High-Performance Inference Graph Convolutional Networks for Skeleton-Based Action Recognition
Junyi Wang, Ziao Li, Bangli Liu, Haibin Cai, Mohamad Saada, Qinggang Meng
TL;DR
The paper tackles real-time skeleton-based action recognition with graph convolutions, where state-of-the-art models rely on complex multi-branch topologies that hinder inference speed. It introduces re-parameterization (HPI-GCN-RP) and over-parameterization (HPI-GCN-OP), plus Rep-TCN to preserve temporal modeling while enabling fast single-branch inference; adjacency matrix fusion further optimizes computation. On NTU-RGB+D 60/120 benchmarks, RP delivers up to $1.5\times$ faster inference with higher accuracy, while OP achieves SOTA-competitive performance with around $5\times$ faster inference, including $K=9$ variants matching or exceeding multi-stream baselines. The results demonstrate strong real-time performance gains with preserved or improved accuracy, and the methods generalize to other backbones, offering practical deployment potential; code is available at github.com/lizaowo/HPI-GCN.
Abstract
Recently, the significant achievements have been made in skeleton-based human action recognition with the emergence of graph convolutional networks (GCNs). However, the state-of-the-art (SOTA) models used for this task focus on constructing more complex higher-order connections between joint nodes to describe skeleton information, which leads to complex inference processes and high computational costs.

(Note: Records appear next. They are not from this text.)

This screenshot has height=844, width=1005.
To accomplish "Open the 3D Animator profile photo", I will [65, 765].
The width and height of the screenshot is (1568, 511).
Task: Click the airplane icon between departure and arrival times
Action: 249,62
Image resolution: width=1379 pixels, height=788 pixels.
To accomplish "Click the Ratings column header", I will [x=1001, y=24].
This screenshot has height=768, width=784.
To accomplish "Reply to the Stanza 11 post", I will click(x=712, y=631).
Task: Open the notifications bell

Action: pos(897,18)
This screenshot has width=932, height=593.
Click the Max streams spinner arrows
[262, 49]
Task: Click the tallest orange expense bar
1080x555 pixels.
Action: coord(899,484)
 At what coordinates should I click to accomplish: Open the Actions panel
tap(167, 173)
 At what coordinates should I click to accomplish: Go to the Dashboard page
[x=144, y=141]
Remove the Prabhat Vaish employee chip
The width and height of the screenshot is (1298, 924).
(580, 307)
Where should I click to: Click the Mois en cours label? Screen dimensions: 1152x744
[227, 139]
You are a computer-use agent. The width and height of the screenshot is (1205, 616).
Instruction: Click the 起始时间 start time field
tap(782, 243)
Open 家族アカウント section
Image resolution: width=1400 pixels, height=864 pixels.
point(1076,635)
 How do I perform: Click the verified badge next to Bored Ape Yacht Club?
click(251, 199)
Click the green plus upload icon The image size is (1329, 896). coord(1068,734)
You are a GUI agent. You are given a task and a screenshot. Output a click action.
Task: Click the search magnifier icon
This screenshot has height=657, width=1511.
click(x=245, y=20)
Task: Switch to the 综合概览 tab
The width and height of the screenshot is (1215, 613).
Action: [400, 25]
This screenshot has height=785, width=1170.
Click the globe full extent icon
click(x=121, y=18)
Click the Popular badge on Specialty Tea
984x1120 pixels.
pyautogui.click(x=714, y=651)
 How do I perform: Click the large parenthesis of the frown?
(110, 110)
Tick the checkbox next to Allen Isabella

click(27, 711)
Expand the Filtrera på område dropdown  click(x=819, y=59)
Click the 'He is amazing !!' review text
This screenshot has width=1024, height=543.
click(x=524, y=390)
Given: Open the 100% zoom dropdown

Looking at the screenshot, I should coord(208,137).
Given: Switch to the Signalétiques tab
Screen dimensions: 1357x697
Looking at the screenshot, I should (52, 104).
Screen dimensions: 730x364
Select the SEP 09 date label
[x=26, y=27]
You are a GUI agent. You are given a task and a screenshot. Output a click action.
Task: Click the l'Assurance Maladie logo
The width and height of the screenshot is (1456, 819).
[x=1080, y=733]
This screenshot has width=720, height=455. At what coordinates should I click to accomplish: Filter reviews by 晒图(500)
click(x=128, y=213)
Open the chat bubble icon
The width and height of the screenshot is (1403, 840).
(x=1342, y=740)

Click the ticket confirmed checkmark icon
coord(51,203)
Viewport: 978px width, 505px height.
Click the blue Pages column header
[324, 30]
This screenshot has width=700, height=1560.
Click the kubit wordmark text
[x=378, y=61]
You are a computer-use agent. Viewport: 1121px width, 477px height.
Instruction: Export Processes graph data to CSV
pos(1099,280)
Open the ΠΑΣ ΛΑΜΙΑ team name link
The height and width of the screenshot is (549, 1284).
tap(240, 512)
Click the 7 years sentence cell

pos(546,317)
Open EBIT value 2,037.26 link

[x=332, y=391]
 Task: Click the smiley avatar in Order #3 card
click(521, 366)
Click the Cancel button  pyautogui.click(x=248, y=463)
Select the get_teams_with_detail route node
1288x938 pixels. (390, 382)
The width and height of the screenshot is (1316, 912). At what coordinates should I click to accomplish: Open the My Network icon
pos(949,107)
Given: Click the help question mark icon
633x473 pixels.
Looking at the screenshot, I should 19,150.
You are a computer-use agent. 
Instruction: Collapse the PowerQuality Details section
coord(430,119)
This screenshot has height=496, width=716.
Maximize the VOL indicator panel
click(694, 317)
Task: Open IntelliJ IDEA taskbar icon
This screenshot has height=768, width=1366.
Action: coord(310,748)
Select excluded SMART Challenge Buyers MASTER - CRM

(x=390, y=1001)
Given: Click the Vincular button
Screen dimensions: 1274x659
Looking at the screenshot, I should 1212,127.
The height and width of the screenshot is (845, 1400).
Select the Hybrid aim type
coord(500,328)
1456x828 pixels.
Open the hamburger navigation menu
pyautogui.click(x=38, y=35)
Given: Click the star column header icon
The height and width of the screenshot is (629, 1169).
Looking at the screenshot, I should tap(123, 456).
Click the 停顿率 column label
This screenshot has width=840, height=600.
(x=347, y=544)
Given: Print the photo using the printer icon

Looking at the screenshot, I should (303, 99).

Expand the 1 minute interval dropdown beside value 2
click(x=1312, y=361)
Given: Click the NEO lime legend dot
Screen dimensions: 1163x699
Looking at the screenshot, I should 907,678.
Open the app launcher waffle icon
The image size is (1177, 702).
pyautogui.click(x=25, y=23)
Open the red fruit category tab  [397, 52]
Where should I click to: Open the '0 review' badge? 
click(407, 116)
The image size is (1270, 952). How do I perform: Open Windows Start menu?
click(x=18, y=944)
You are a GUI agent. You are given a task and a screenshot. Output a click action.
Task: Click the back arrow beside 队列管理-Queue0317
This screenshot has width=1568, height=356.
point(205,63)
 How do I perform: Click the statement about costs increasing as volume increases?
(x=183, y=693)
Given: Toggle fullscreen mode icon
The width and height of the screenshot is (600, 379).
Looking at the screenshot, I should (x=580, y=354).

To address the slow inference speed caused by overly complex model structures, we introduce re-parameterization and over-parameterization techniques to GCNs and propose two novel high-performance inference GCNs, namely HPI-GCN-RP and HPI-GCN-OP. After the completion of model training, model parameters are fixed. HPI-GCN-RP adopts re-parameterization technique to transform high-performance training model into fast inference model through linear transformations, which achieves a higher inference speed with competitive model performance. HPI-GCN-OP further utilizes over-parameterization technique to achieve higher performance improvement by introducing additional inference parameters, albeit with slightly decreased inference speed. The experimental results on the two skeleton-based action recognition datasets demonstrate the effectiveness of our approach. Our HPI-GCN-OP achieves performance comparable to the current SOTA models, with inference speeds five times faster. Specifically, our HPI-GCN-OP achieves an accuracy of 93\% on the cross-subject split of the NTU-RGB+D 60 dataset, and 90.1\% on the cross-subject benchmark of the NTU-RGB+D 120 dataset. Code is available at github.com/lizaowo/HPI-GCN.